_Stored items_:

^^^^^^^^

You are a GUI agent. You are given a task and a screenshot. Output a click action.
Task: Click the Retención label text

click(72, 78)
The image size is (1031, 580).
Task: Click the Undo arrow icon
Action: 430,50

^^^^^^^^

_What you will do_: In this exercise, repeat the entries above verbatim.

_Written solution_:
You are a GUI agent. You are given a task and a screenshot. Output a click action.
Task: Click the Retención label text

click(72, 78)
The image size is (1031, 580).
Task: Click the Undo arrow icon
Action: 430,50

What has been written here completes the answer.